The incident occurred during a campaign rally in Fayetteville, N.C., where a group of activists for the Black Lives Matter movement that included a white woman, a Muslim and a gay man loudly interrupted the candidate several times during his speech. Eventually, Mr. Trump asked security guards to escort the hecklers out of the hall after the crowed began booing their disruptive presence. What happened next was captured on video footage showing two uniformed officers leading a young black man in a T-shirt toward the door when suddenly an older white man in a cowboy hat rushed into the frame and sucker-punched the protester in the face, knocking him to the ground.

The alleged attacker, identified in news reports as John McGraw, later expressed satisfaction over what he had done to activist Rakeem Jones, telling an interviewer that the best thing about it was “knocking the hell out of that big mouth.” Mr. McGraw went on to add that “we don't know who he is, but we know he's not acting like an American. The next time we see him, we might have to kill him.” (The next day the Cumberland County sheriff's office announced Mr. McGraw had been taken into custody and charged with assault and disorderly conduct in connection with the incident.)

Yet Mr. Trump, who was still standing on the podium as the scene unfolded, seemed unperturbed by the violence. His response was of a piece with the candidate's earlier apparent indifference to such incidents, and indeed of his own oft-expressed desire to physically confront his detractors. At a campaign event in Nevada last month Mr. Trump said of a protester there that “I'd like to punch him in the face,” and last year he dismissed a heckler involved in a scuffle with police in Birmingham, Ala., by saying, “Maybe he should have been roughed up.” In Dayton, Ohio, over the weekend, when a man jumped the stage, Mr. Trump bragged that he “was ready” but that it was probably better to let the police handle it. Mr. Trump has also offered to pay the legal expenses of people arrested for assaulting hecklers at his events in Kentucky, where former Towson University student Matthew Heimbach, who founded a “White Student Union” at the school, was involved in a shoving match earlier this month with protesters in Louisville. In Kansas City this weekend, he urged police to arrest protesters whether they were violent or not.

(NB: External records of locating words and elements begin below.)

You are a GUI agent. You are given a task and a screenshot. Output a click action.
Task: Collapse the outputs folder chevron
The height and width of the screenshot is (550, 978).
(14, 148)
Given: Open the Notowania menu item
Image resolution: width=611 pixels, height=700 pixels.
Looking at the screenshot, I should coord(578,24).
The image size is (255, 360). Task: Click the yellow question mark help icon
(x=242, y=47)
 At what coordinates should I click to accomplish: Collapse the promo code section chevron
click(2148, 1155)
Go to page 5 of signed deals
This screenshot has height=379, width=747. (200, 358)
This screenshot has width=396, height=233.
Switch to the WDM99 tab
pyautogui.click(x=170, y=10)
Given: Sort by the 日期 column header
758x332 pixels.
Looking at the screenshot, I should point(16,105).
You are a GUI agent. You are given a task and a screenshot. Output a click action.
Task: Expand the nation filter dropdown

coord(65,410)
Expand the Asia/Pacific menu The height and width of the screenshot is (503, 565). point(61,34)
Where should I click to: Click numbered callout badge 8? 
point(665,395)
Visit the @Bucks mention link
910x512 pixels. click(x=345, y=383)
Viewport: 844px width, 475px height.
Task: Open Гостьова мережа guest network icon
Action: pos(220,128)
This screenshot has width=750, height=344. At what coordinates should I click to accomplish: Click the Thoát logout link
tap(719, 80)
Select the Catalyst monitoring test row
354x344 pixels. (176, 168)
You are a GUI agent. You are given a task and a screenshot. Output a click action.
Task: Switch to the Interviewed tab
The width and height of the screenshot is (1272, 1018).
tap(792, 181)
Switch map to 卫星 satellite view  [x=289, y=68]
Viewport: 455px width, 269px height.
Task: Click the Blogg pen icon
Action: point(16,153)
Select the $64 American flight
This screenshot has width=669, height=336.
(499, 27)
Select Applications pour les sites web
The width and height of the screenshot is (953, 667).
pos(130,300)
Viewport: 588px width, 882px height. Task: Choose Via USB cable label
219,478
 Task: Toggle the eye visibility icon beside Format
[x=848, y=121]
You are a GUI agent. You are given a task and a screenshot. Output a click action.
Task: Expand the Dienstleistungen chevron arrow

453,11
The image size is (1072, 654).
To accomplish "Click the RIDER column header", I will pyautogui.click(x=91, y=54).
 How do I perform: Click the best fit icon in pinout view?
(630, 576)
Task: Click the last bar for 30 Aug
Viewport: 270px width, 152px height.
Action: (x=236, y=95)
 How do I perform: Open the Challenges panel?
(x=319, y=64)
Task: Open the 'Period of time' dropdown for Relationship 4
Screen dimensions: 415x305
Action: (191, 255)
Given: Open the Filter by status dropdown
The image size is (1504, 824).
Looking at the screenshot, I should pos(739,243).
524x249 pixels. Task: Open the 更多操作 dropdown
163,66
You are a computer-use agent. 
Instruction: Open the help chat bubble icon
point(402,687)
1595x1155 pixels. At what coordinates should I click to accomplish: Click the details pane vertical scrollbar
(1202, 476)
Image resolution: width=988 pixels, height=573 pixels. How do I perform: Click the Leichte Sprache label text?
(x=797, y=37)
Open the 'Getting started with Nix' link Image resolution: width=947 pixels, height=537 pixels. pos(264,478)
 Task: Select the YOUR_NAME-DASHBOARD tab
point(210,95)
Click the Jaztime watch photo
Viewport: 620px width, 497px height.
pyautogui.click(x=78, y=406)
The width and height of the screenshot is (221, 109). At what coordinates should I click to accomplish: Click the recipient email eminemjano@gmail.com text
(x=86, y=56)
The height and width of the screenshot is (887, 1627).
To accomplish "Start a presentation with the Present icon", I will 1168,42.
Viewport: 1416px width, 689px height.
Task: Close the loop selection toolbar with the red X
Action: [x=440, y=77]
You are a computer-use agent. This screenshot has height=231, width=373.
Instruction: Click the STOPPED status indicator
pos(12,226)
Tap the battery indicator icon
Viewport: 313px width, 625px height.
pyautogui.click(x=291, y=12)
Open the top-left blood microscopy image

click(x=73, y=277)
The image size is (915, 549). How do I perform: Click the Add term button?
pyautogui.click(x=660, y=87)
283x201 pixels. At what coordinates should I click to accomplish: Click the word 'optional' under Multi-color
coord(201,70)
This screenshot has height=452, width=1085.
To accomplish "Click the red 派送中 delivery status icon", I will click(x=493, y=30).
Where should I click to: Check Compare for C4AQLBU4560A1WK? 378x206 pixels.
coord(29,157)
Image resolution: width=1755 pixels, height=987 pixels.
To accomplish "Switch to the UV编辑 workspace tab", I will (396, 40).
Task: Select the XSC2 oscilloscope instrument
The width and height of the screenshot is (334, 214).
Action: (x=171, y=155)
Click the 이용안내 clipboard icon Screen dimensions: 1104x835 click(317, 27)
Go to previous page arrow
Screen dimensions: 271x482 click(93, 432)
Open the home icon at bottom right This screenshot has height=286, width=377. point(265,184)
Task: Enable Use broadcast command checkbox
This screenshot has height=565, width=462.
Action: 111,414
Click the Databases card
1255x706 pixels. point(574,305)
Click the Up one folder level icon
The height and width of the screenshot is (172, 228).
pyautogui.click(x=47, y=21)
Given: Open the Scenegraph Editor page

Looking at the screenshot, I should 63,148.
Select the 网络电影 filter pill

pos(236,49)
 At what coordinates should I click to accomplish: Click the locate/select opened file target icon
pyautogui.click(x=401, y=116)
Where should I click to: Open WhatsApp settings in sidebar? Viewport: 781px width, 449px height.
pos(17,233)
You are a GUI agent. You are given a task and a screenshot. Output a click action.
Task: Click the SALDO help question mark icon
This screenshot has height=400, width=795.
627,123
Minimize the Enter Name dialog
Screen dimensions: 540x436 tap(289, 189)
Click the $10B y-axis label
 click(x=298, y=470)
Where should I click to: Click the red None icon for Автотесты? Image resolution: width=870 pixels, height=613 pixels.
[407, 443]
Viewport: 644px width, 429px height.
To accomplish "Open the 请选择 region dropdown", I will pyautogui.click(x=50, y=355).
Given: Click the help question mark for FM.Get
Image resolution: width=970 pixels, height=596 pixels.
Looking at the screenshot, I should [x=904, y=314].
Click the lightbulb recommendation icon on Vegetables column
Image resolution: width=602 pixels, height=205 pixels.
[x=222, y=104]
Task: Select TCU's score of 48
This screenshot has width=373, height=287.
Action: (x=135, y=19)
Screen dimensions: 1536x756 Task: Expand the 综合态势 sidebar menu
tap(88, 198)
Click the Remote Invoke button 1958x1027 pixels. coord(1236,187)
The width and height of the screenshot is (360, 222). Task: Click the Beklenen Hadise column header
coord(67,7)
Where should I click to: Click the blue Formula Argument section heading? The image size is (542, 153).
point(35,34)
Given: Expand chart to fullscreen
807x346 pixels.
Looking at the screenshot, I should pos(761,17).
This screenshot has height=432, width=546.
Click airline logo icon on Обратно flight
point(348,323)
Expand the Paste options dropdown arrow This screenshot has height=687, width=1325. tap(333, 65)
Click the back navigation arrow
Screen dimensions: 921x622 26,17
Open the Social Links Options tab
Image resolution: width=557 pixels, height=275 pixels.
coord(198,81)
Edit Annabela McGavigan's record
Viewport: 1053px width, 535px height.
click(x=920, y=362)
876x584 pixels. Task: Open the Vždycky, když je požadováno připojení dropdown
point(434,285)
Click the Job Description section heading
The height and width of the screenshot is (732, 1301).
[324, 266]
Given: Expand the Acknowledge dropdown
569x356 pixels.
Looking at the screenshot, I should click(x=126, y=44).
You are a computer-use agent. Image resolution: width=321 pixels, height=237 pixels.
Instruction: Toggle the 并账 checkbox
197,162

Mr. Trump is known for his bombastic rhetoric and take-no-prisoners style of attacking those who disagree with him, and that tactic is reaching its inevitable conclusion. He's not just whipping up partisan fervor but actually directing his audiences' emotions in a way that amounts to an incitement to violence. There's a dangerous undercurrent of bigotry just below the surface of Mr. Trump's speeches that speaks to the worst instincts of his supporters, and once aroused it's likely that even he can't control the raw and angry passions his words unleash.

Mr. Trump may say he simply is refusing to be muzzled by “political correctness,” but what he is really doing is flirting with a kind of anarchy.

Yet if, as appears possible, Mr. Trump goes on to win the GOP presidential nomination, the general election campaign may only amplify this disturbing tendency. There will be many opportunities for protesters to interrupt GOP campaign events between the party convention this summer and the November election, raising the real possibility of violence if Mr. Trump continues in his current vein. If the Trump candidacy devolves into a campaign where fistfights and attacks on hecklers become the norm, Mr. Trump, his party and the country will all suffer.